I spent my childhood in a small village in the mountains of Japan. As a child, I ached to leave my home, to become an adult and discover the person I truly was. I dreamed of taking myself to a place where I was known by no one, where I could sing and dance to my heart’s content without interruption. Now that I am no longer a child, it has occurred to me how this desire has led me to abandon traces of my past, effectively unmarking myself with the scent of my own recollection.

My aim with this project is to reconstruct the half-remembered memories of my childhood based on clues from the emotional elements associate with my childhood memories, as well as the symbols that exist in photographs I keep as mementos. Three-dimensional dioramas, composed of overlapping multiple layers of photo collages, have been assembled and photographed to illustrate landscapes of my memory. 

Ayumi Tanaka is a Japanese-born artist, living and working in New York City. Tanaka has been working on photography project by using found images from private snapshot and the Internet to explore theme of memories. She received a BFA from Osaka University of Arts in Japan in 2003 and studied at International Center of Photography in 2010. Her work has been shown internationally at exhibitions including United Photo Industries Gallery in New York, Tokyo Institute of Photography in Tokyo Japan, 25 CPW Gallery in New York, Pictura Gallery, Dumbo Arts Festival 2011, LOOK3 festival of the Photographs 2012 and Athens Photo Festival 2015. Tanaka’s work recently included in “Universal Nature Rediscovery of Kalevala” at Sezon Arts Gallery in Tokyo (supported by Embassy of Finland and Finish Institute of Japan and Kalevala Institute) and “Photography Now 2017” at The Center for Photography at Woodstock selected by William Ewing. Tanaka has been received International Center of Photography Director Fellowship in 2010, Grand prix at Tokyo International Photography Competition 2013 (Tokyo, New York), Photolucida Critical Mass Top 50, Feature Shoot Emerging Photography Award 2014, PDN’s 30 New and Emerging Photographer to watch 2016 and New York Art Foundation Fellowship 2016.

 

 

 

 
   
 

DENIS TARASOV (RUSSIA)

Comfort Zone

   
 

Denis Tarasov’s installation “Comfort Zone” can be interpreted as a metaphor for illusory prosperity in the ocean of time. It is easy to notice the connection of this work with other parts of the exhibition. There is an abandoned dying house by Jim Kazanjian, toy world by Cornelia Hediger, and a reference to childhood images by Ayumi Tanaka.

The word “zone” has two meanings in the Russian language. We can use it either as a neutral term indicating some allocated space (for example - "luggage inspection zone"), or as a negative word, meaning “prison” or any territory that is alienated from normal life. In the Strugatsky brothers’ novel "Roadside Picnic" the Zone is a place full of all kinds of dangerous paranormal phenomena, but in its heart there is the place where wishes are fulfilled.

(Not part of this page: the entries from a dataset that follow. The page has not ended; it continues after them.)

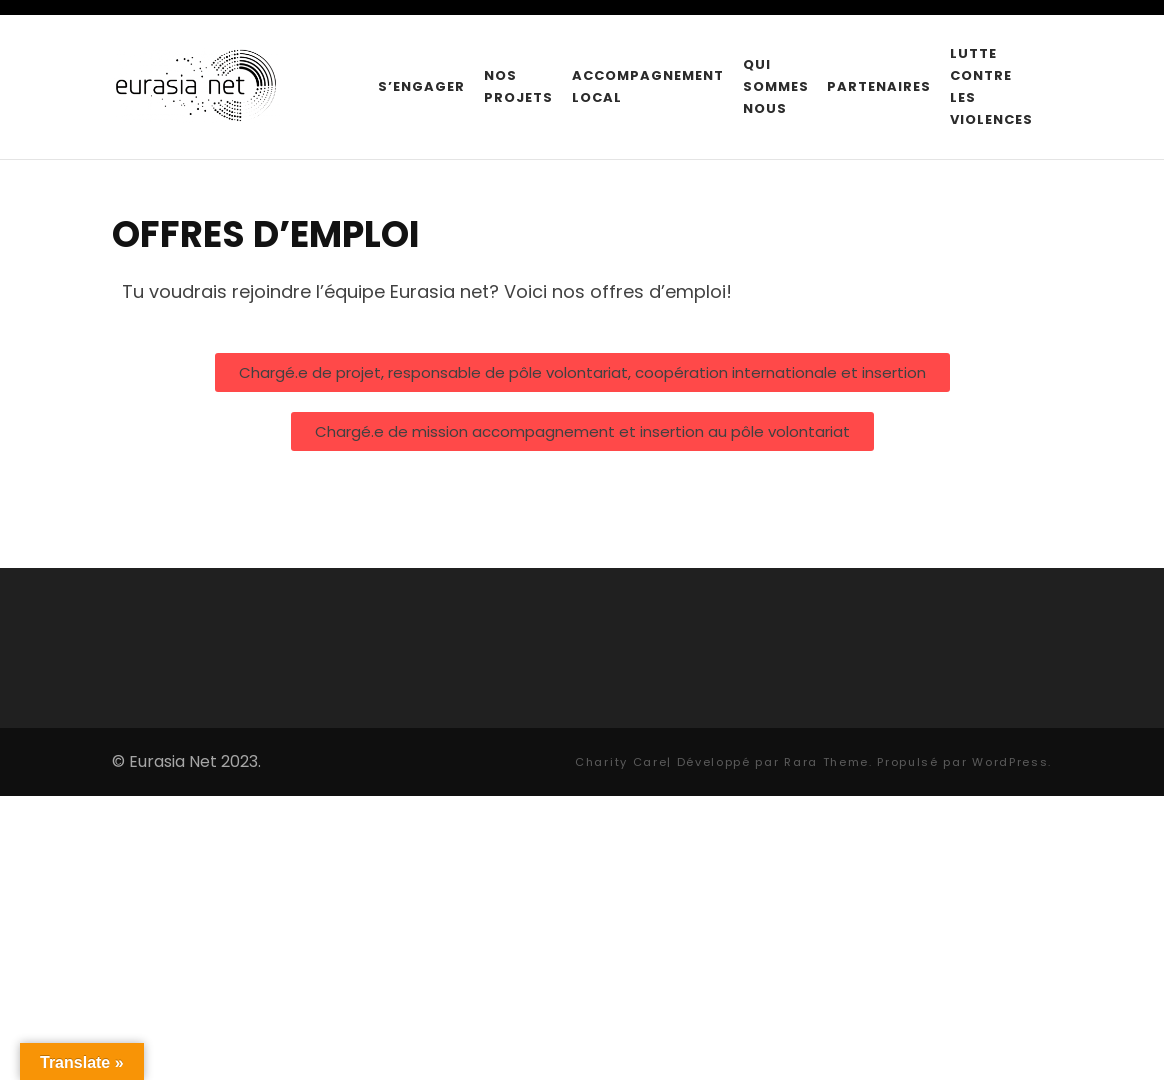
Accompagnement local (648, 86)
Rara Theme (826, 762)
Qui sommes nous (776, 86)
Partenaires (879, 86)
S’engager (421, 86)
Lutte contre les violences (991, 86)
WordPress (1010, 762)
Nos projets (518, 86)
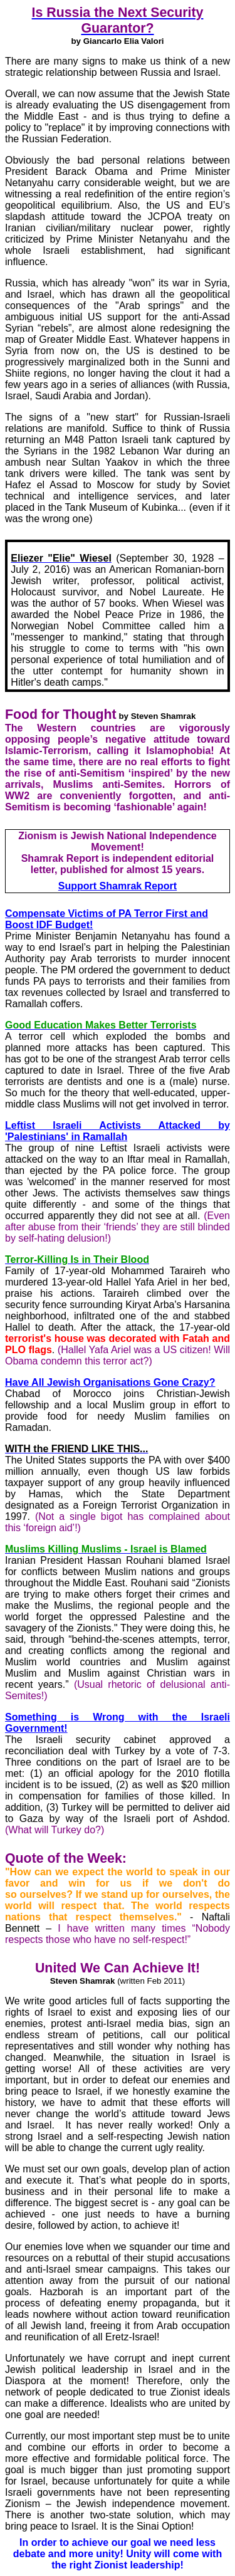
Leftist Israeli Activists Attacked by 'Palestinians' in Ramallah (117, 1131)
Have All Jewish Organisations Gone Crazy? (110, 1382)
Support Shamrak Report (117, 886)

Andrei Tarkovsky in his "Stalker" (movie based on the Strugatsky brothers’ novel) used shooting of abandoned buildings, crumbling walls and forsaken objects as the visual representation of the Zone. In this movie the Zone has become a symbol of time and of being doomed to oblivion.

The artificial world that human beings create around themselves is called civilization and culture. Centuries later it will all turn into ruins, likewise the ancient monuments nowadays. But since man lives not only the reality, but also the dream, this illusionary toy island stays with him always.